Seven for Seven


Variable dimensions 

Mixed media with assorted objects, papier mache, cardboard box, toasted poplar, white poplar, pine, steel, grease, electric motor, ceramic, fishing bait, glass, modeling clay, acrylic paint, mortar, PVC pipe.

‘Seven for Seven’ was an outdoor pop-up installation and performance that took place in the ‘Fermenter Residency Program’ in Gainesville, Florida and was created for this specific location within its particular material culture and topography. The radiant green lawn outside the ‘Fermenter’ studios instantly had me thinking about arrangements of overflowing personal inventories put on display for public auction – also known as yard sales. The abundance of flat grassy terrains, ideal weather and an excess of objects that outlive their usefulness as a result of constant migrations and the need for renewal, all play into rendering this location as custom designed for this all-American pastime. 
Influenced by yard-sale strategies, the project consisted of an arrangement of objects, positioned cooperatively to activate each other, in an attempt to determine potential usefulness and value.




The project proposed a relationship between artist, viewer and artwork that encouraged a bargaining dialogue rather than a critical dialogue. Much like the capitalist economy that assumes a standard of exchange, the cultural economy assumes a standard of critical dialogue where the art object cannot shift and conform to the viewer’s desires. After visiting the objects dispersed across the yard, the viewer was then welcome to engage in conversation with the artist, suggest alternative compositional arrangements, make offers for items he/she might wish to purchase, either as art objects or as functional ‘everyday’ objects, or any form of exchange that he/she may have had a desire for while visiting the site of the installation. The suggestions were then considered by the artist and counter offers were made until an agreement was either reached or not.





In his political-economic theories of capitalism, Karl Marx argues that although human beings need material objects to survive, the manifestations of those needs are constituted within a particular historical and cultural context. This is to say that objects do not have value in and of themselves, but rather that their value is determined by the social norms and agreements of their time. In trade relationships, Marx distinguishes between the ‘use value’ and ‘exchange value’ of an object. ‘Exchange value’ is determined by an economical standard of exchange, such as labor for wages, which expands to a valuation system that is based primarily on the modes of production. in this rational trading system, objects are exchangeable and interchangeable because they are weighed against each other with little regard to their culturally and socially constituted desirability – their ‘use value’. In other words, a shoe is more expensive than a pencil because it costs more to produce a shoe than it does a pencil and not because we need shoes more than we need pencils. There are of course very effective systems of persuasion at work to ensure that our desires are in sync with the value of labor, as it is determined by modes of production that most effectively generate more capital.

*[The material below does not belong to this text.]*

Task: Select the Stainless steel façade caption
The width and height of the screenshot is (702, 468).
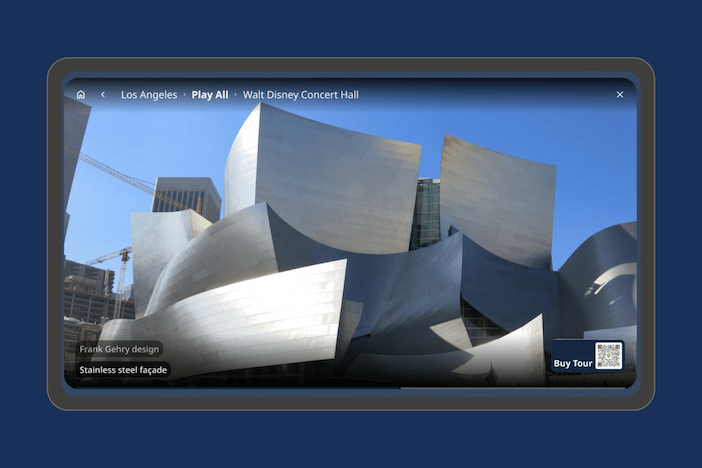Action: coord(124,370)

A yard sale offers an alternative market system that shifts the balance of value from ‘exchange value’ to ‘use value’. Not to say that the production cost is completely irrelevant in a yard sale but it is necessarily subsumed by desirability. It is a market place that is driven by emotional valuations rather than rational valuations. The yard sale organizer assumes a speculative value, but the very act of holding a yard sale confesses the inherent valuelessness – and thus meaninglessness – of the objects on sale. Thus these commodities enter the market place empty of meaning and must be deemed meaningful by the consumer. The only tool of persuasion the seller has is by arranging and juxtaposing his objects in a way that offers up their potential value. The lack of a standard of exchange gives way to a form of negotiation over value known as bargaining or ‘haggling’ for a price. These negotiations are the hallmark of this market system. They are both emotional and rational, they depend on information, desire, timing, competition, etc. They factor in the entire psychological scope of human to human interaction in order to try to reach a fair price, where both sides feel rewarded, and most importantly, value and meaning have been re-instilled in the object.